Nairobi- Kenya (PANA) -- La violence sur les lieux de travail, un phénomène planétaire qui continue de faire sentir ses effets néfastes sur le secteur professionnel de nombreux pays, a un impact négatif sur la fourniture de services de qualité et le maintien du personnel de la santé des pays aussi bien développés que sous développés.
Selon les conclusions des recherches conjointes réalisées par plusieurs organismes internationaux de renom, ce phénomène touche le personnel du secteur de la santé des pays en développement et des pays en transition, alors qu'il n'existe aucun signe qui laisse espérer une amélioration de la situation avec le temps.
L'Organisation internationale du Travail, l'Organisation mondiale de la Santé, le Conseil international des Infirmiers et les Services publics internationaux, ont procédé à des recherches dont les conclusions ont été rendues publiques au mois de juin.
Parmi les types d'abus et d'incidents violents examinés, l'on relève les cas d'agression et d'attaques, les abus personnels qui humilient et dégradent une personne, les actes d'intimidation et de harcèlement moral, le harcèlement sexuel, racial et autres, ainsi que les menaces physiques.
Cette recherche a révélé que plus de la moitié du personnel du secteur de la santé a été confrontée au moins une fois, à la violence physique ou psychologique dans le milieu professionnel.
Par exemple, en Afrique du Sud, quelque 61 pour cent des personnes interrogées ont avoué avoir été confrontées à la violence sur leur lieu de travail, tandis qu'en Thaïlande, au Liban et en Bulgarie, 54, 41 et 37 pour cent, respectivement, du personnel de santé ont été victimes de violences.
Des recherches ont également été menées au Portugal, où 60 pour cent des 212 personnes sondées, dans une importante structure sanitaire urbaine, ont révélé que, dans les 12 derniers mois, elles avaient été confrontées au moins une fois, à la violence.
La recherche a révélé que la violence sur le lieu de travail est un phénomène universel, même si elle peut avoir des particularités locales.
Les travaux ont aussi mis en exergue la relation très étroite entre le stress et la violence.

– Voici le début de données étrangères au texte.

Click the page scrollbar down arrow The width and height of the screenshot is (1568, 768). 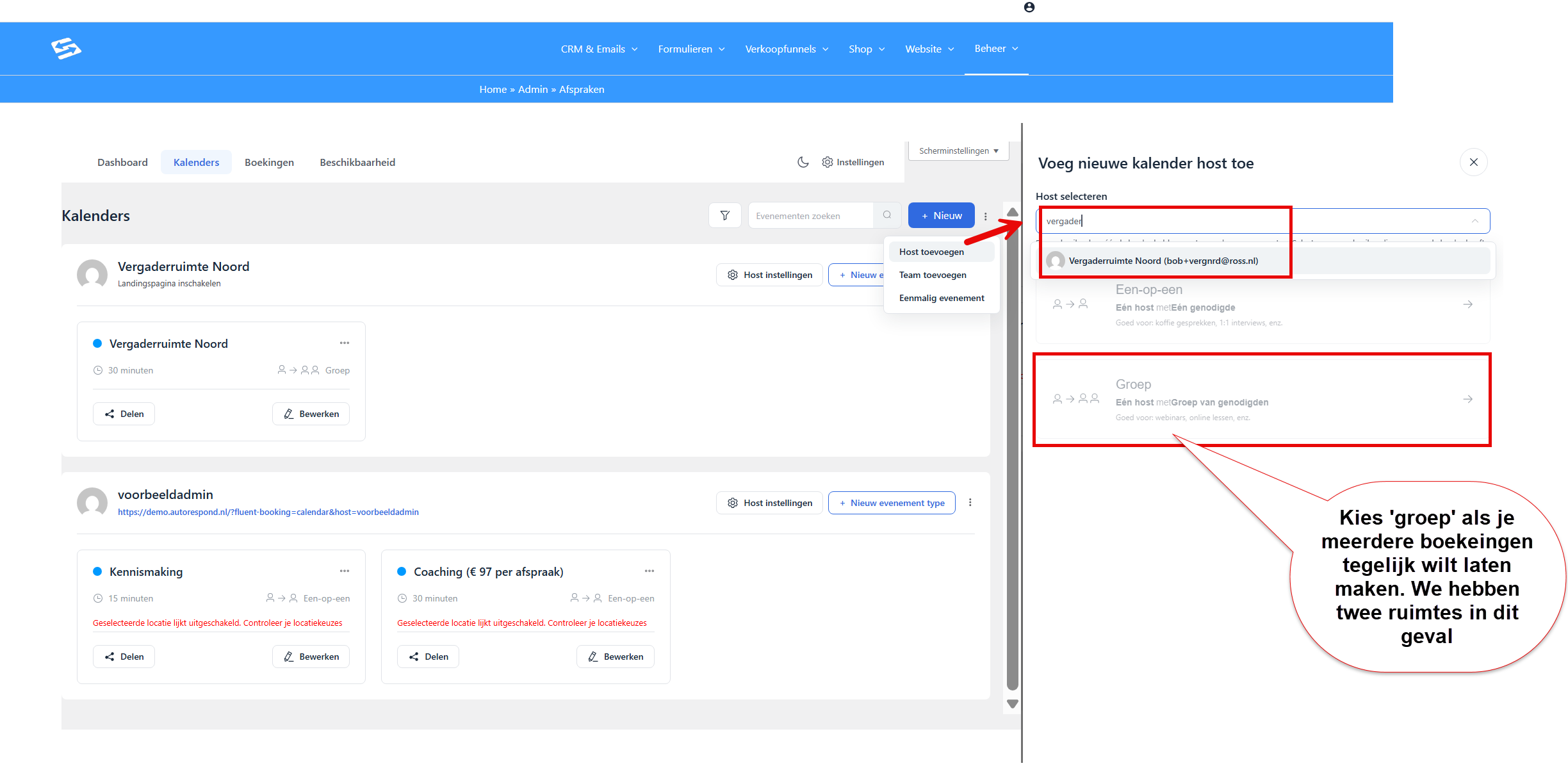1013,703
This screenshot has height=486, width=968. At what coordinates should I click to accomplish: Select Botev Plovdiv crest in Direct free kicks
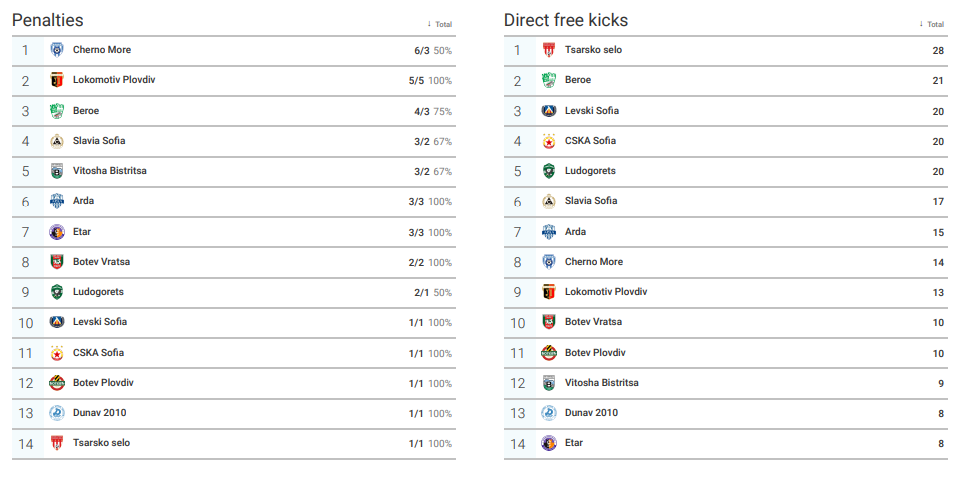[549, 353]
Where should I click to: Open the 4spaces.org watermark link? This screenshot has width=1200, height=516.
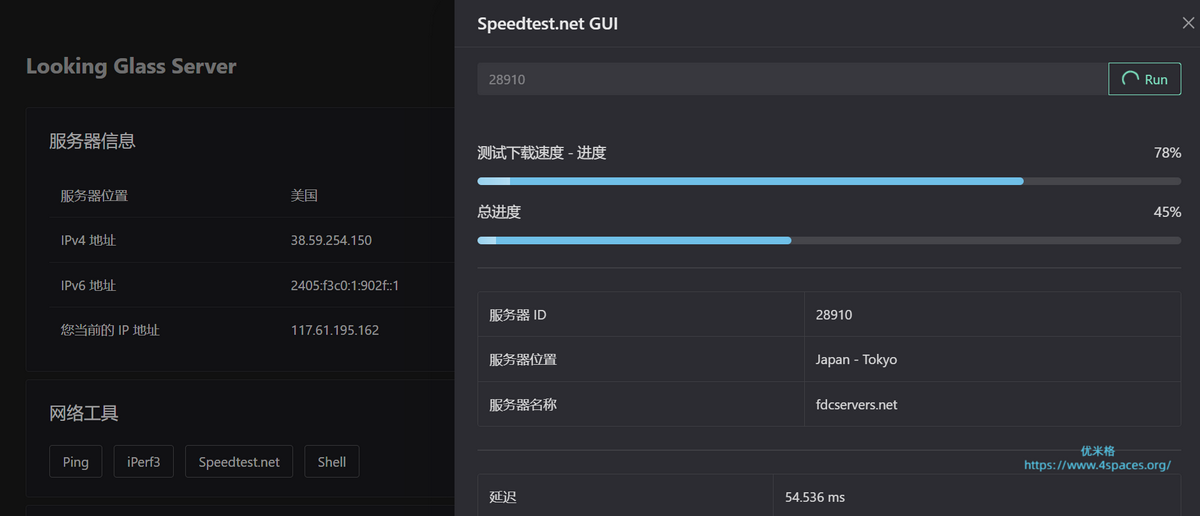point(1097,465)
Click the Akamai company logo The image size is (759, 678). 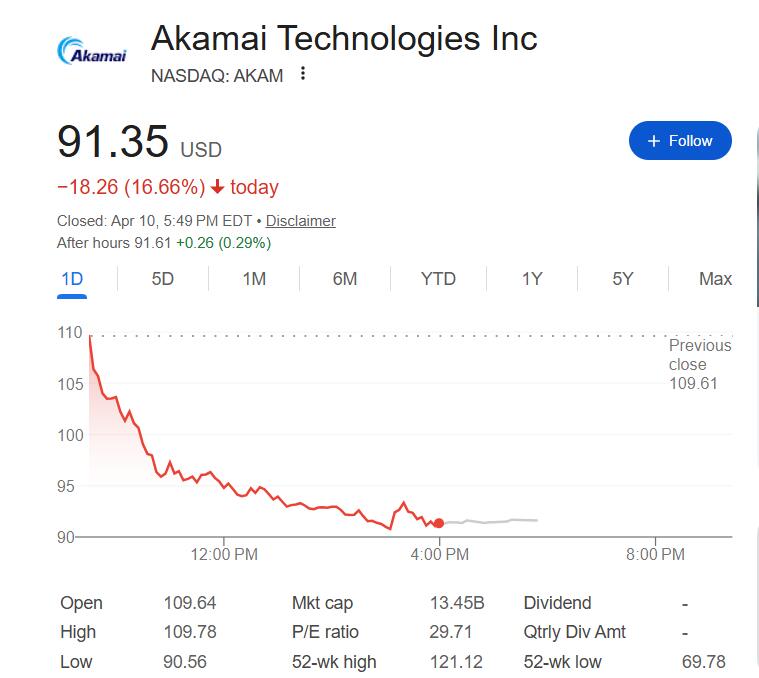(x=93, y=51)
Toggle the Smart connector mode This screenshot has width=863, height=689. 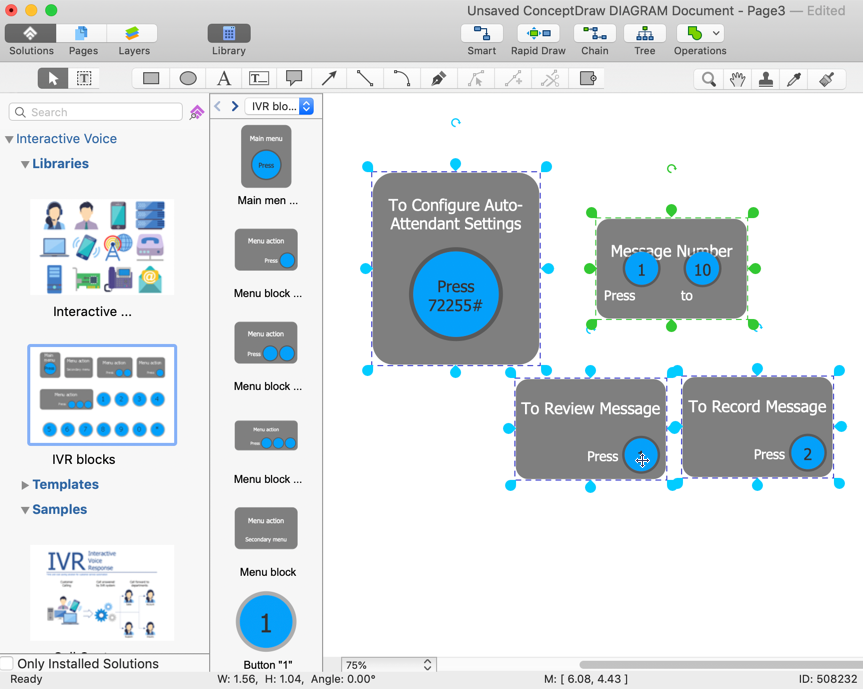point(481,39)
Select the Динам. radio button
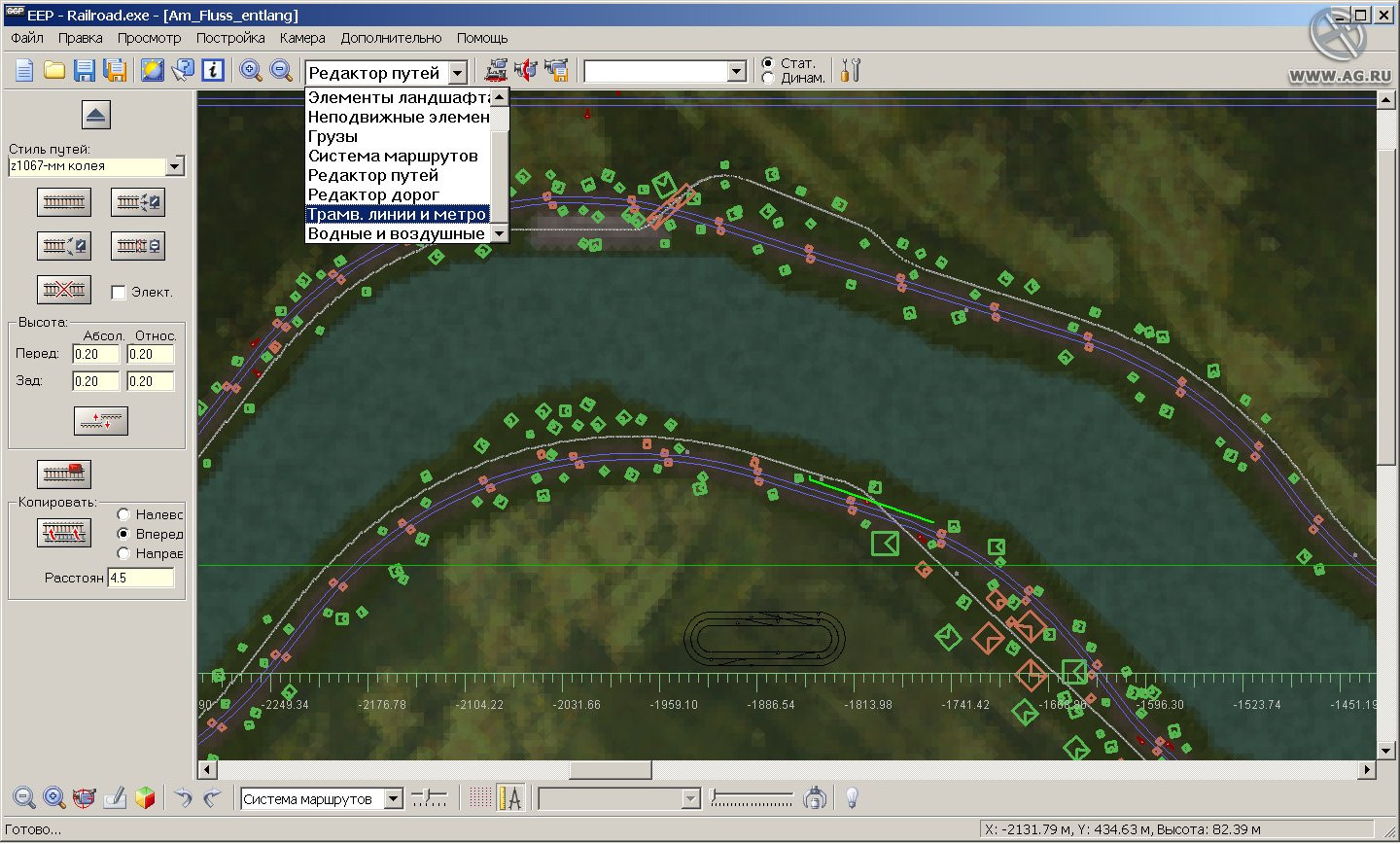The image size is (1400, 844). pos(768,79)
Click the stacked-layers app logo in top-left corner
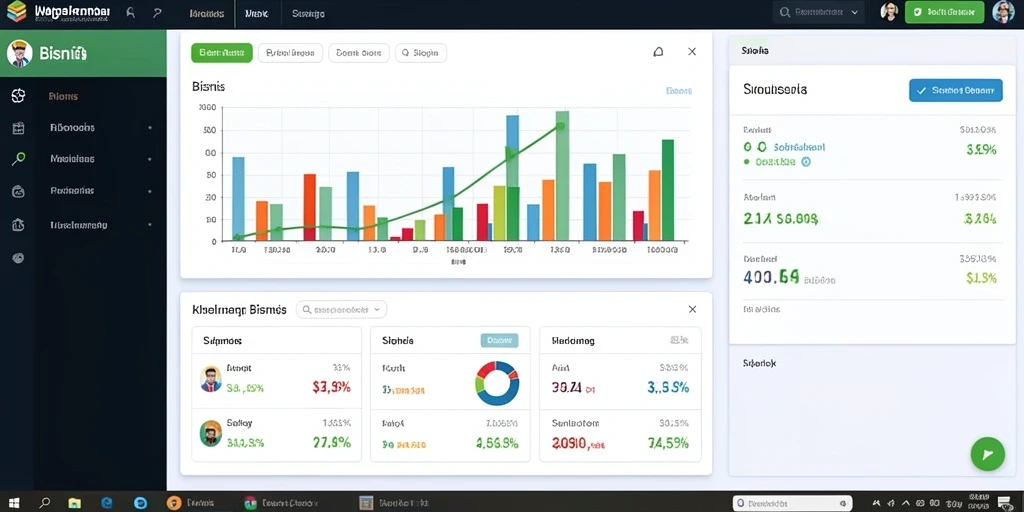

Il a été constaté chez les témoins, des cas de stress imputables à un cas de violence auquel ils ont été confrontés.
Pour aider les autorités à prendre en charge le problème, les quatre organisations ont annoncé qu'elles avaient défini les lignes directrices à suivre dans le cadre d'une démarche préventive, curative, participative et systématique.
Le projet propose des stratégies à mettre en oeuvre pour une reconnaissance de la violence en milieu professionnel, l'évaluation des risques, les interventions, les exercices de suivi et d'évaluation.